中小企業

中小企業のサイバー攻撃対策における問題点

掲載日:2025/11/18

中小企業のサイバー攻撃対策における問題点

サイバー攻撃のニュースは大企業がターゲットになったケースが目立つが、被害に遭っている状況は中小企業も同様だ。IPAが発表した「2024年度中小企業等実態調査」を基に、中小企業のサイバー攻撃事例や対策状況などを見ていこう。費用対効果が見えないからという理由で組織的な対策をしていない企業も少なくないが、ひとたびサイバー攻撃を受けると想像以上の大きな損害につながりかねないことをいま一度心にとどめたい。

サイバー攻撃による被害

あらゆるサイバー攻撃が巧妙化し、件数も増加している昨今、甚大な被害を受ける企業が後を絶たない。攻撃対象は企業の規模を問わず、中小企業であっても同じことだ。

サプライチェーン攻撃では、比較的侵入しやすい中小企業から入り込み、ネットワークでつながっている大企業にまで被害が広がることもある。中小企業は自社のデータを守ることと、もしサプライチェーンでつながる企業があればネットワーク全体のセキュリティに責任を持つ覚悟で対策を講じる必要がある。

IPAでは、2016年度と2021年度に「中小企業における情報セキュリティ対策に関する実態調査」を行い、その後続として「2024年度中小企業等実態調査結果」をリリースした。同調査では、全国の中小企業4,191社を対象としてWebアンケートを実施し、情報セキュリティ対策の取り組みや被害状況などを調査している。

平均被害額

2023年にサイバー攻撃の被害を受けたと回答した企業数は975社。そのうち35.7%でデータの破壊、35.1%は個人情報の漏えいが発生している。過去3期に生じたサイバーインシデントの平均被害額は73万円。100万円以上の被害が生じた企業は9.4%で、最大で1億円にも及ぶ。さらに3期で10回以上の被害にあった企業は1.7%。中には40回も被害を受けた企業もあった。復旧までに要する期間の平均は5.8日で、50日以上要した企業は2.1%。最大で360日もかかっている。

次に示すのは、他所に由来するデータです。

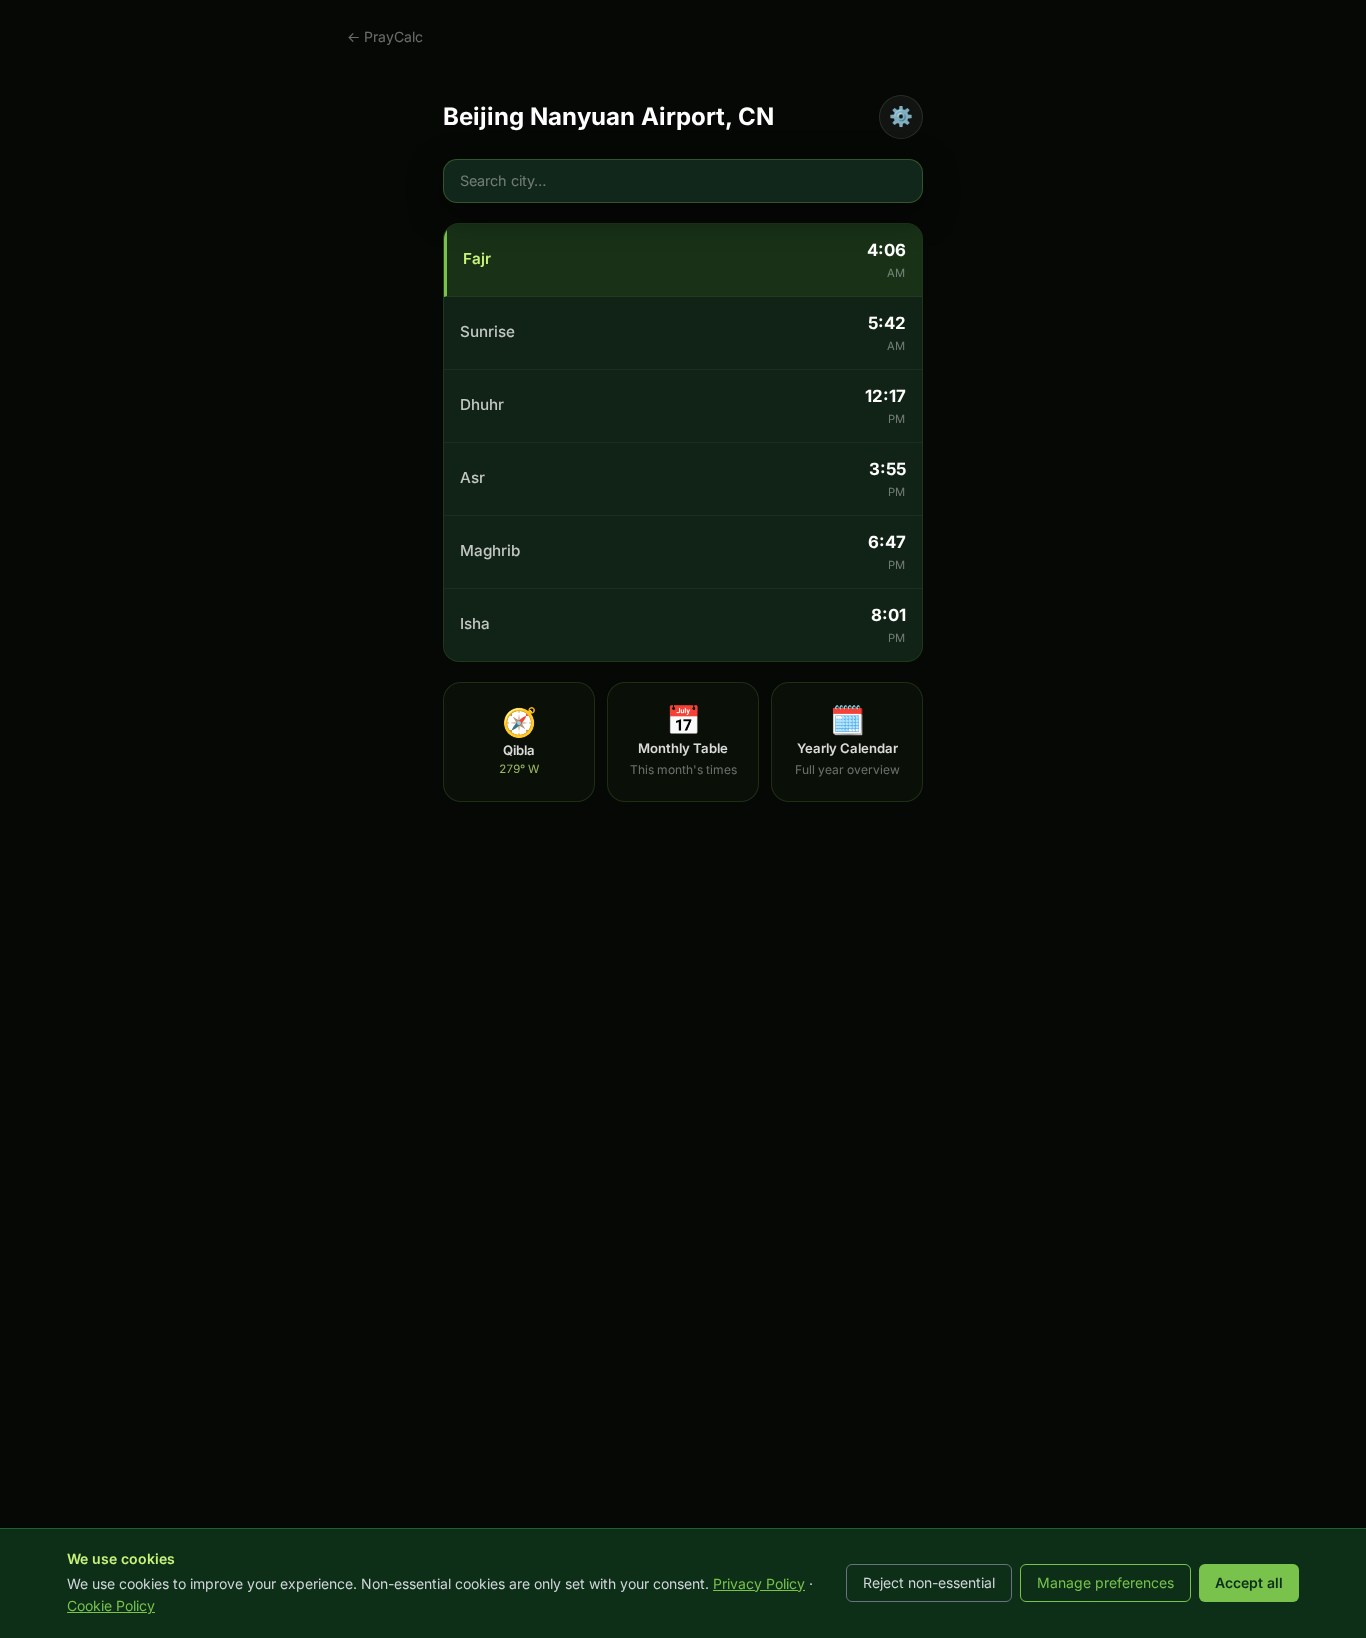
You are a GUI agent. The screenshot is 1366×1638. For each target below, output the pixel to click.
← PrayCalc (385, 36)
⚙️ (901, 116)
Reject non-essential (929, 1582)
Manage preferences (1105, 1582)
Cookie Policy (111, 1605)
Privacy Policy (759, 1583)
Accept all (1249, 1582)
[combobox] (683, 181)
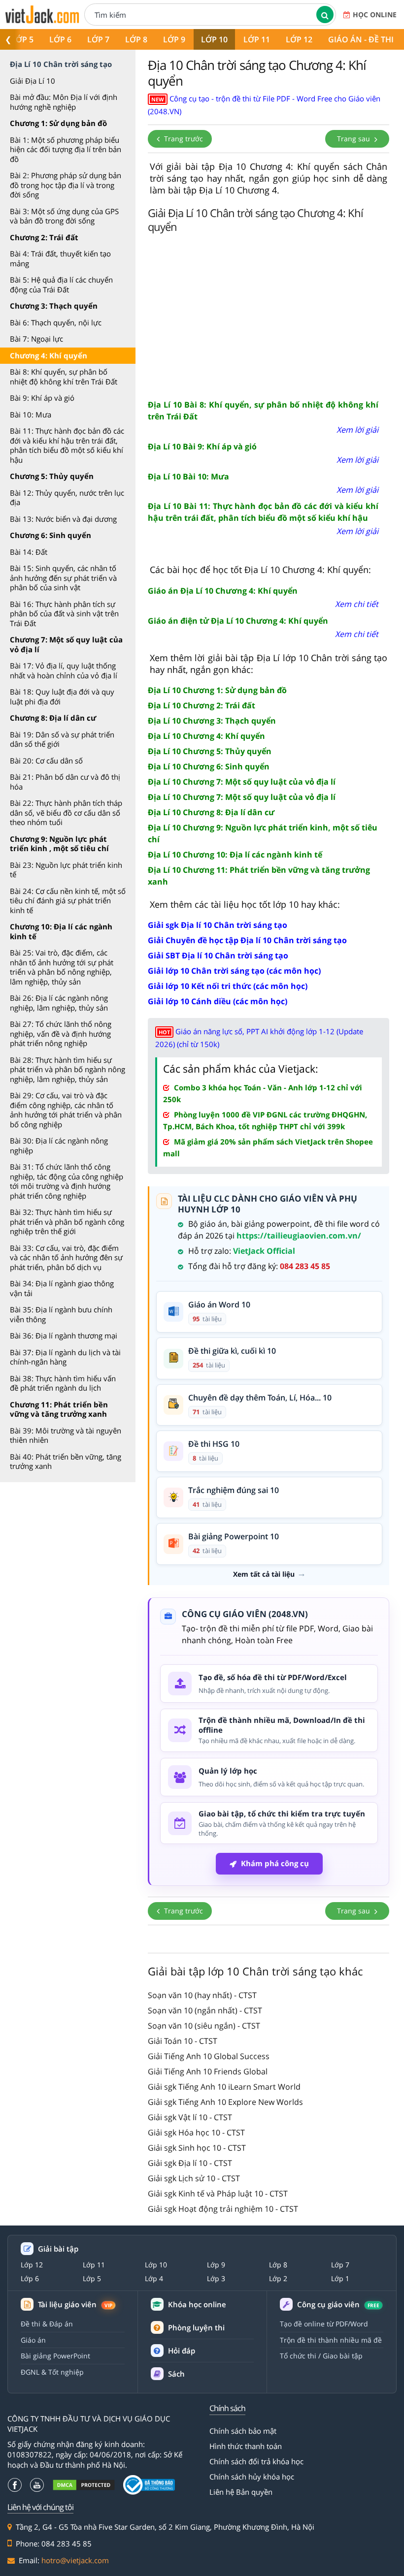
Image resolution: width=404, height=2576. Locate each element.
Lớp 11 (256, 39)
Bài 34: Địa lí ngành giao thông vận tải (62, 1288)
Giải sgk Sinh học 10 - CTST (197, 2147)
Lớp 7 (98, 39)
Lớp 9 (174, 39)
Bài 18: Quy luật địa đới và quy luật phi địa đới (62, 696)
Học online (375, 14)
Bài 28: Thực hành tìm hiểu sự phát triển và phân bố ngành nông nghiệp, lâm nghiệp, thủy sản (67, 1069)
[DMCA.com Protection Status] (84, 2485)
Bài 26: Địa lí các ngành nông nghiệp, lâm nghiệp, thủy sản (59, 1003)
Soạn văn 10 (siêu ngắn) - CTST (204, 2025)
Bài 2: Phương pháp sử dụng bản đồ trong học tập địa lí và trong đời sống (65, 184)
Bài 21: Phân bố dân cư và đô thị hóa (65, 782)
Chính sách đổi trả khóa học (256, 2461)
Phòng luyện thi (196, 2327)
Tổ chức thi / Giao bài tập (321, 2355)
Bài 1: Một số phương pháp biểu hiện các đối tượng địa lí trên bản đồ (65, 149)
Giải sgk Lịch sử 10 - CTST (194, 2178)
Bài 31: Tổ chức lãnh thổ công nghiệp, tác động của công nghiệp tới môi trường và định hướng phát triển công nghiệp (66, 1181)
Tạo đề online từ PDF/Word (324, 2323)
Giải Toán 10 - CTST (182, 2040)
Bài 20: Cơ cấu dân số (46, 760)
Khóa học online (197, 2304)
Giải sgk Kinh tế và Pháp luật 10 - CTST (218, 2193)
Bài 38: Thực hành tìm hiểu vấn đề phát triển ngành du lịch (63, 1383)
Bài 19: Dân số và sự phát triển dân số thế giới (62, 739)
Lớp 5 (22, 39)
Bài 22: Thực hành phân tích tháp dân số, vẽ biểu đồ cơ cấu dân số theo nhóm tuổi (66, 812)
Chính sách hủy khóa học (251, 2476)
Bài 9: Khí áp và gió (42, 398)
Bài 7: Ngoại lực (36, 339)
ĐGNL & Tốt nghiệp (52, 2372)
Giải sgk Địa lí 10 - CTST (190, 2163)
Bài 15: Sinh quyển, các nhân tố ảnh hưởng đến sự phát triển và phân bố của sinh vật (63, 577)
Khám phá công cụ (275, 1863)
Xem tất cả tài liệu (264, 1574)
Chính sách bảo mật (242, 2431)
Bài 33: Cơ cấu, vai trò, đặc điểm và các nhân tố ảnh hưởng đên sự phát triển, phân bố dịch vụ (66, 1257)
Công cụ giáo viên (338, 2304)
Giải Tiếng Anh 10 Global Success (208, 2056)
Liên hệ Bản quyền (240, 2492)
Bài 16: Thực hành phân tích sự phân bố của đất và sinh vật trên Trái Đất (64, 613)
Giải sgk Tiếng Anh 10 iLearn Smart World (224, 2086)
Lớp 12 (299, 39)
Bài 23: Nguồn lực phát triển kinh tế (66, 870)
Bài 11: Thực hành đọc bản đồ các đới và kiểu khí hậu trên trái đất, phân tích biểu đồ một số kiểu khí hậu (67, 445)
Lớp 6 (60, 39)
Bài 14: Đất (28, 552)
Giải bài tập (58, 2249)
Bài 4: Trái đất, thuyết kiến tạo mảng (60, 258)
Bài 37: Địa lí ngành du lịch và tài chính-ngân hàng (65, 1357)
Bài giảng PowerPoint (55, 2355)
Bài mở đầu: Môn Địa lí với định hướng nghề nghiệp (63, 102)
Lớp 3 (216, 2278)
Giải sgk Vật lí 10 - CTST (190, 2117)
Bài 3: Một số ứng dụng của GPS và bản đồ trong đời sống (64, 216)
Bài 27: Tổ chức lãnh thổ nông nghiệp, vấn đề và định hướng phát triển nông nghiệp (60, 1033)
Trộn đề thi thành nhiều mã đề (331, 2340)
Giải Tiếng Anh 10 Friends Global (208, 2071)
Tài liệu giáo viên (75, 2304)
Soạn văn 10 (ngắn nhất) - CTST (205, 2010)
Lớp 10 (214, 39)
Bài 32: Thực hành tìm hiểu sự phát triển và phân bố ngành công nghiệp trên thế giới (67, 1221)
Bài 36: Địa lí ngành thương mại (63, 1335)
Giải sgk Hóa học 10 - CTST (196, 2132)
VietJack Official (264, 1250)
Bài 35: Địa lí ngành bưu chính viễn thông (61, 1314)
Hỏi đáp (181, 2350)
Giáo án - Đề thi (361, 39)
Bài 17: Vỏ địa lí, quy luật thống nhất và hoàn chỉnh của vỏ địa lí (63, 670)
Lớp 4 (154, 2278)
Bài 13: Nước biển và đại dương (63, 519)
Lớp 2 (278, 2278)
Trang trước (182, 138)
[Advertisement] (268, 315)
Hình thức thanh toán (245, 2446)
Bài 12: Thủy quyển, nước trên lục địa (67, 498)
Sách (176, 2374)
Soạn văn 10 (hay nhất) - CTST (202, 1995)
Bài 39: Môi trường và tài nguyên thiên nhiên (65, 1435)
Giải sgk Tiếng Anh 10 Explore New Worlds (225, 2102)
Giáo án (33, 2340)
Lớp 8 (136, 39)
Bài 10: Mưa (30, 414)
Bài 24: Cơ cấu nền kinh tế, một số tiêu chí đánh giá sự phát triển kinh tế (68, 900)
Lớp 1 (340, 2278)
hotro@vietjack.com (75, 2560)
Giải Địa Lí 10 (32, 81)
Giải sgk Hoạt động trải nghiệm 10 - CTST (223, 2208)
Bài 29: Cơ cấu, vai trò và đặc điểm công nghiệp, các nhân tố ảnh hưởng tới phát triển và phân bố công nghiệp (66, 1109)
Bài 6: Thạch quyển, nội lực (55, 322)
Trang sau (354, 138)
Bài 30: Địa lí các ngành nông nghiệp (59, 1145)
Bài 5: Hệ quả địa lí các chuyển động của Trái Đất (61, 284)
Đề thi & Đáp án (47, 2323)
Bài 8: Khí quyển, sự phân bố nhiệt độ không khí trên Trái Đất (63, 376)
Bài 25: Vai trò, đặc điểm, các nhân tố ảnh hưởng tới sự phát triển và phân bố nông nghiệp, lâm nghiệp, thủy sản (61, 967)
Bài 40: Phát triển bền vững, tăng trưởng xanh (65, 1461)
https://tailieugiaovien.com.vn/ (298, 1235)
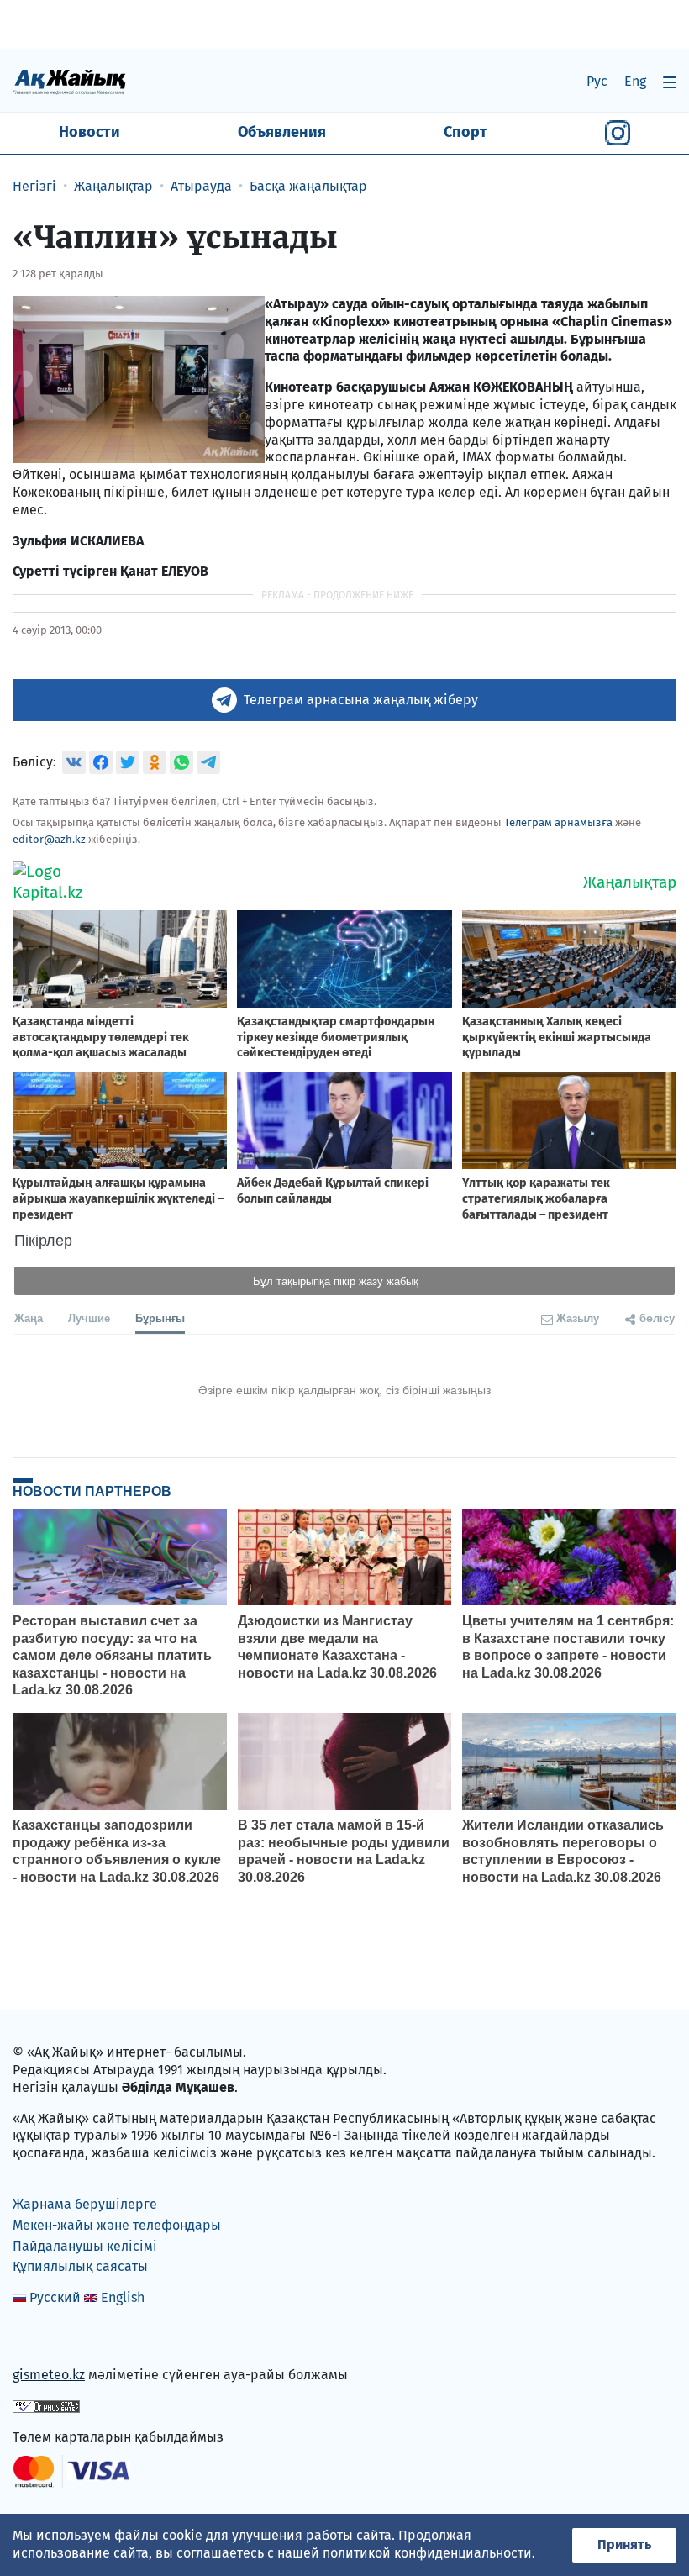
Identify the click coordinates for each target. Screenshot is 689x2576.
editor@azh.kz (49, 839)
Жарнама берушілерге (85, 2204)
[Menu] (669, 82)
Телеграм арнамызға (558, 822)
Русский (55, 2297)
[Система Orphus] (46, 2406)
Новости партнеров (92, 1491)
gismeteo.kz (49, 2375)
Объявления (282, 132)
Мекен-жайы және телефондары (117, 2225)
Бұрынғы (160, 1317)
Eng (635, 81)
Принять (624, 2544)
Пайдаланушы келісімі (85, 2246)
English (123, 2297)
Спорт (465, 132)
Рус (596, 81)
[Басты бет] (69, 81)
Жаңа (28, 1317)
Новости (89, 132)
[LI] (50, 2339)
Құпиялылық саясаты (80, 2266)
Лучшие (89, 1317)
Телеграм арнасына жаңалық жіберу (361, 700)
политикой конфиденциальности (427, 2553)
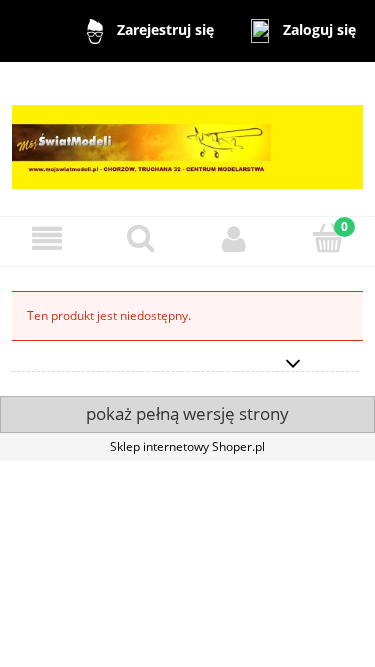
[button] (47, 238)
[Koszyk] (328, 237)
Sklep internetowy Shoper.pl (187, 446)
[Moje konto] (235, 238)
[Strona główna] (187, 137)
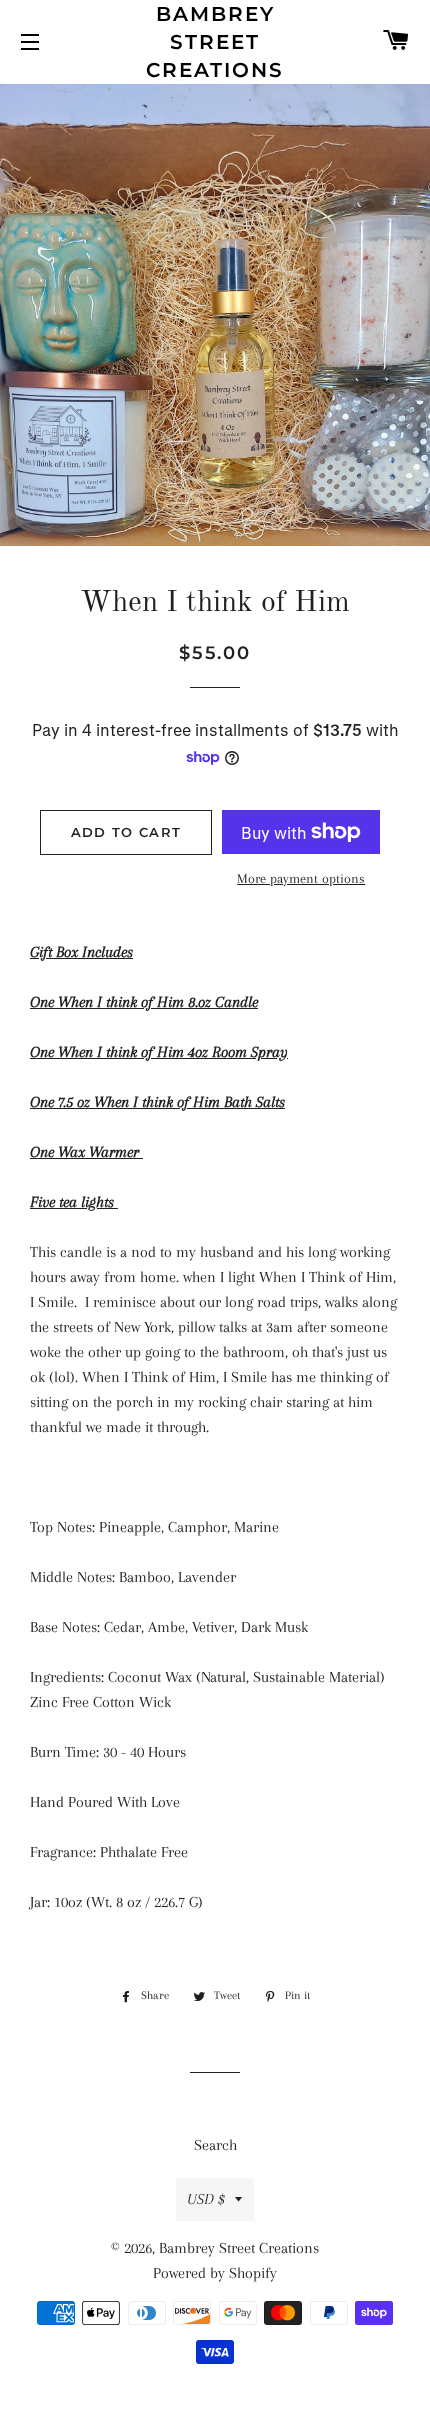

ニュースで大きく取り上げられるサイバーインシデントは大企業のものが目立つが、中小企業もかなりの攻撃に遭っていることが調査結果に表れている。

被害を受けた975社のうち、約7割は取引先にも影響があったという。取引先のサービスに停止や遅延の影響が出たり、個人顧客への賠償、法人取引先への補償負担が必要になったりとさまざまなケースが挙げられている。

サイバー攻撃の実例

同調査では、不正アクセスの約5割が脆弱(ぜいじゃく)性を突かれたもの、他社経由での侵入が約2割と回答している。

また、IPAが2025年7月に公開した「中小企業サイバー攻撃被害事例収集等業務 実施報告書」には、メールによる被害とホームページの改ざんという観点から実際のサイバー攻撃実例が紹介されている。

サイバー攻撃への対策状況

中小企業で組織的なセキュリティ対策がとられているか、という問いについては、組織的対策はとらず各自の対応としている企業が増加しており、約7割の企業は組織的にセキュリティ体制が整備されていない状況だ。

直近3期で情報セキュリティ対策の投資を行っていない企業は62.6%で、2016年度の55.2%、2021年度の33.1%よりも増加している。

対策投資を行っていないのには、「必要性を感じていない」「費用対効果が見えない」「コストがかかりすぎる」といった理由が多い。

しかしながら、取引先から要請され、セキュリティ対策投資を行った企業では約5割が取引につながったと回答している。

中小企業がとるべき対策

組織的な対策をとらない企業が増えているということは、経営者、従業員ともにセキュリティへの意識が低下しているともいえる。攻撃の対象となるのは大企業だけではないこと、自社が被害に遭うと取引先にも迷惑がかかる可能性があること、自社の信用が失われかねないことをあらためて認識することが大切だ。

自社にセキュリティ専門社員がいない場合、中小企業はセキュリティに関する相談をどこにすべきかを把握していないケースもある。 また、公的なサイバーセキュリティに関する無料相談窓口を事前に調べておくと良いだろう。

セキュリティ対策費用の捻出については、既存システムを見直して無駄を省き、セキュリティソリューションを導入する、または、サイバー保険への加入などが考えられる。

ベンダーは、セキュリティ製品を販売して終わりにするのではなく、不安に思う企業があれば相談できる体制を整えておきたい。